--- SUPPLIED RECORDS Enclosed Below ---

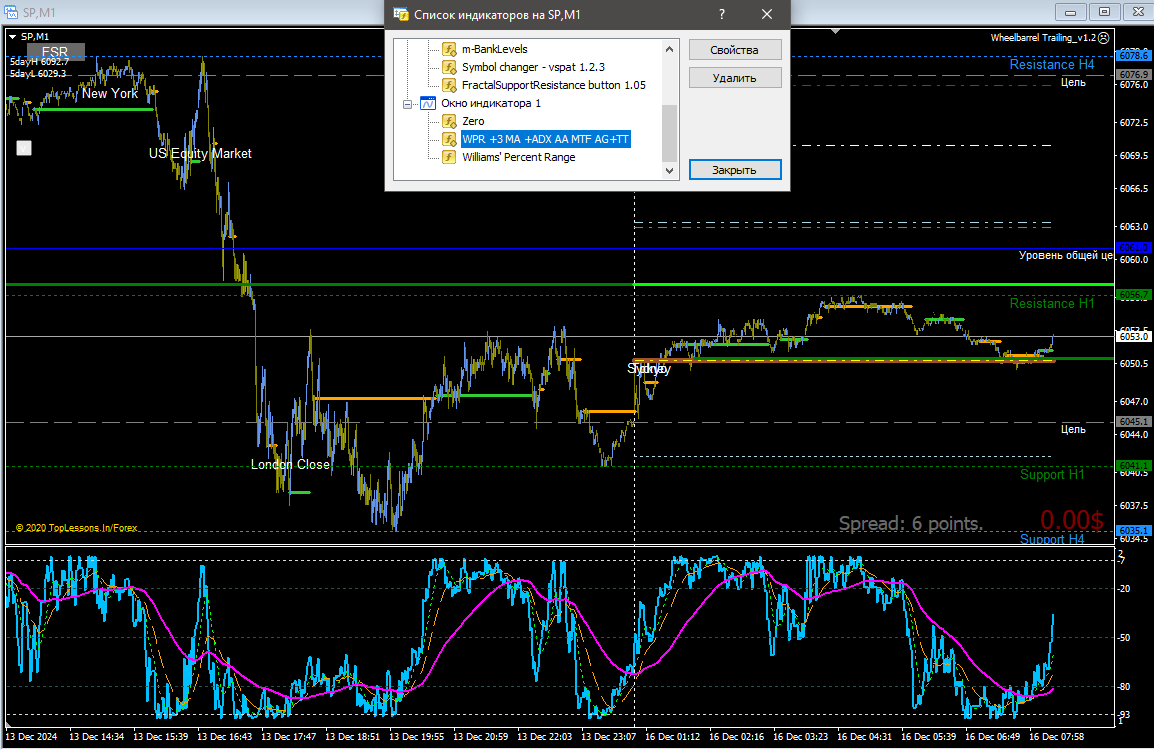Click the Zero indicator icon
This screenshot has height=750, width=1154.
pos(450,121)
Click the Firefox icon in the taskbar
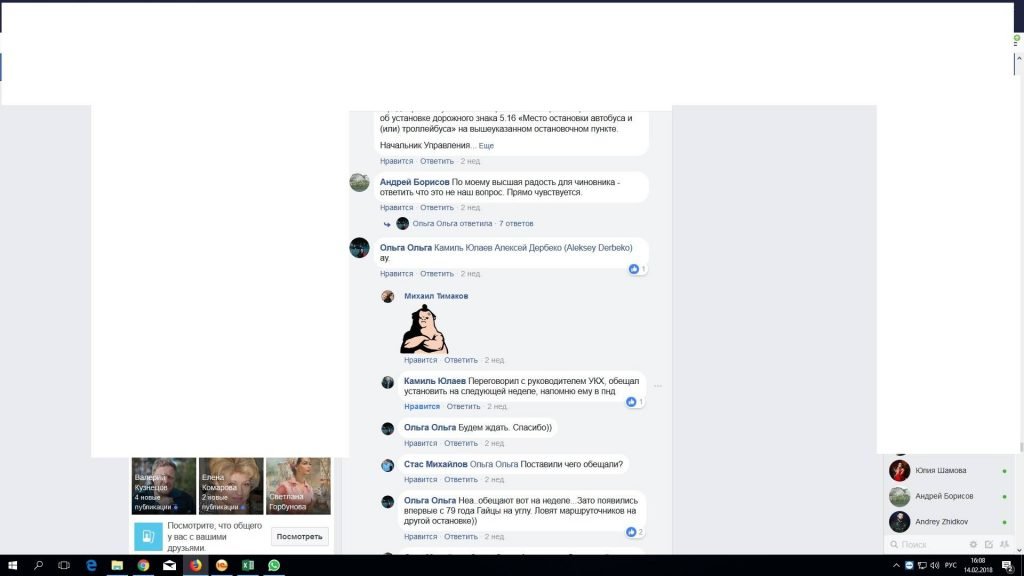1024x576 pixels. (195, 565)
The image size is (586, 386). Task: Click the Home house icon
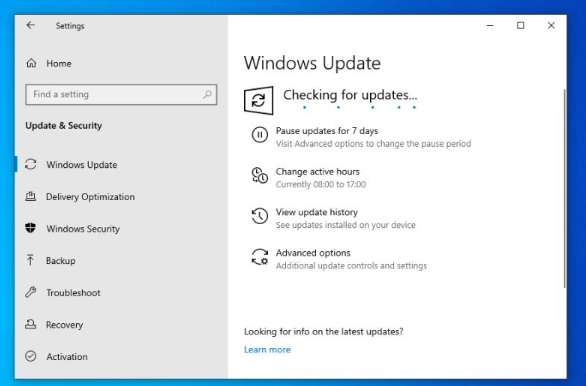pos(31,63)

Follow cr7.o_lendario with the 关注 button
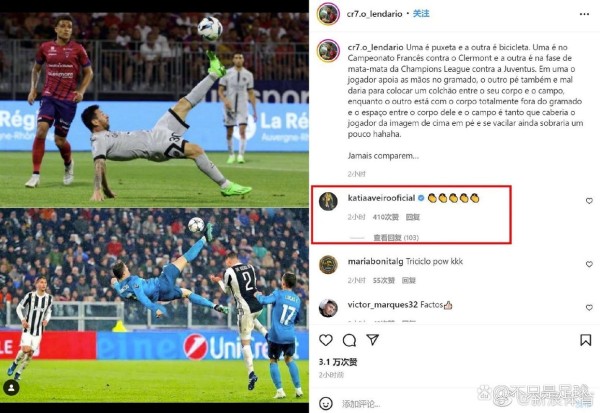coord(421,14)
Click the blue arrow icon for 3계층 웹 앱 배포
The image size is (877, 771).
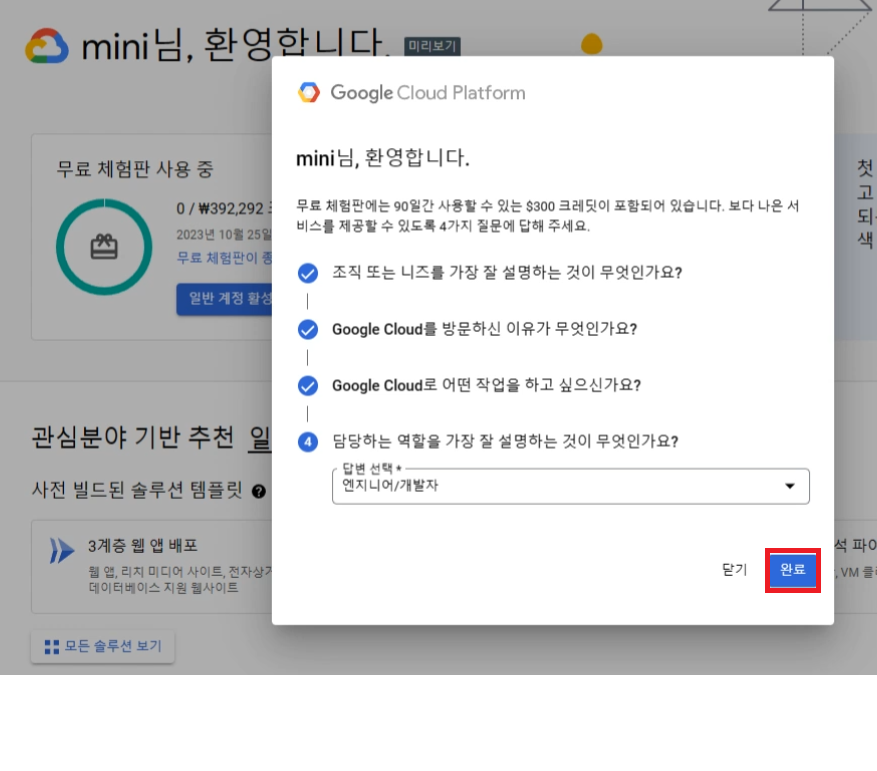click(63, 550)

--- End of Enclosed SUPPLIED RECORDS ---
--- SUPPLIED RECORDS Enclosed Below ---

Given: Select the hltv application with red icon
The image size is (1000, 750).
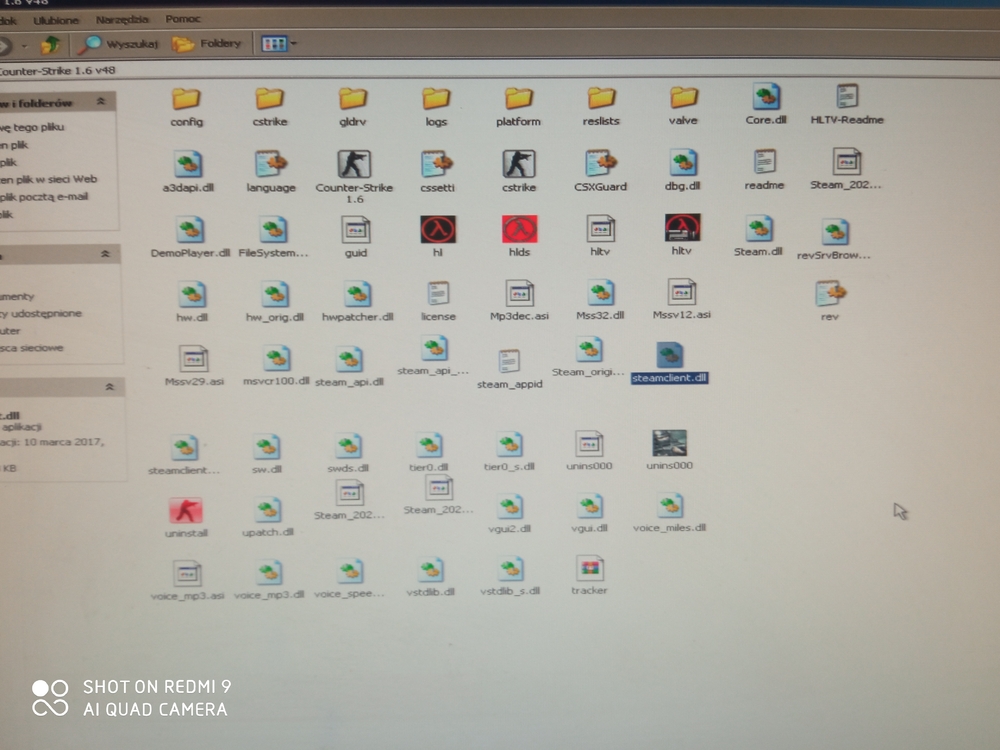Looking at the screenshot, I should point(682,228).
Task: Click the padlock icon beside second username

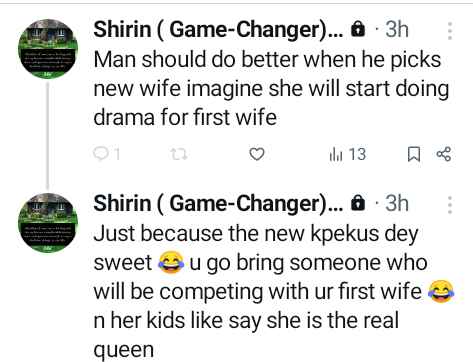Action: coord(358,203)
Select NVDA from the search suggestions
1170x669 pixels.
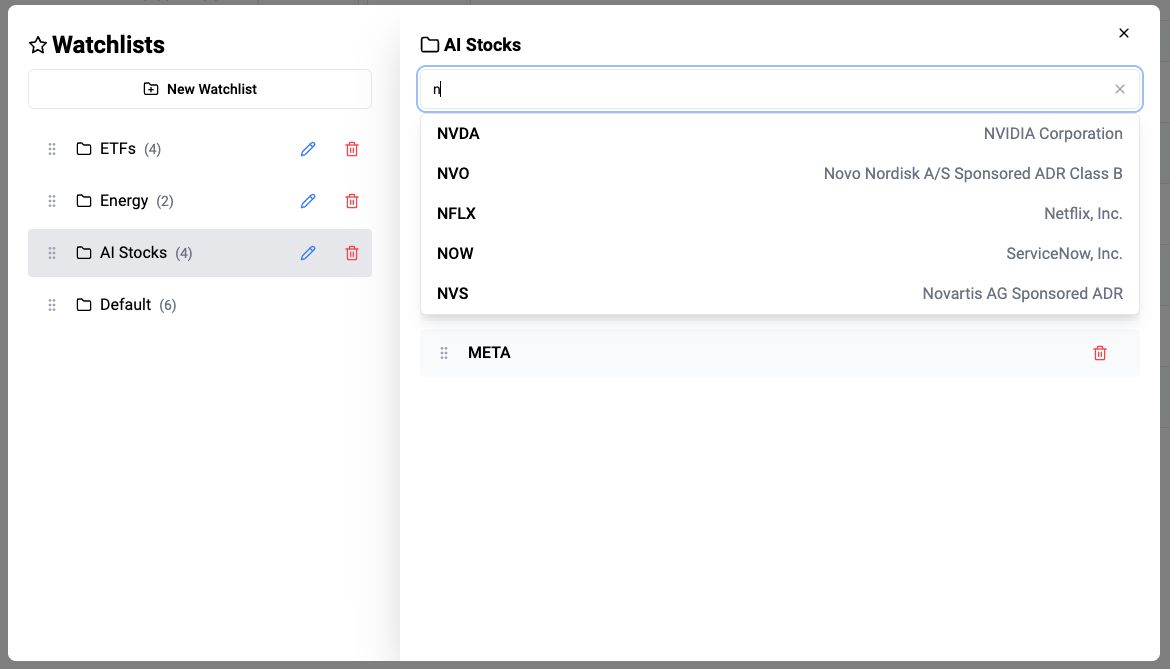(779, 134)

--- End of Enclosed SUPPLIED RECORDS ---

◆ PROBLEM TO SOLVE ◆
Find how many lines of the entries contain "Select". Respond with the number only.

◆ EXERCISE OUTPUT ◆
2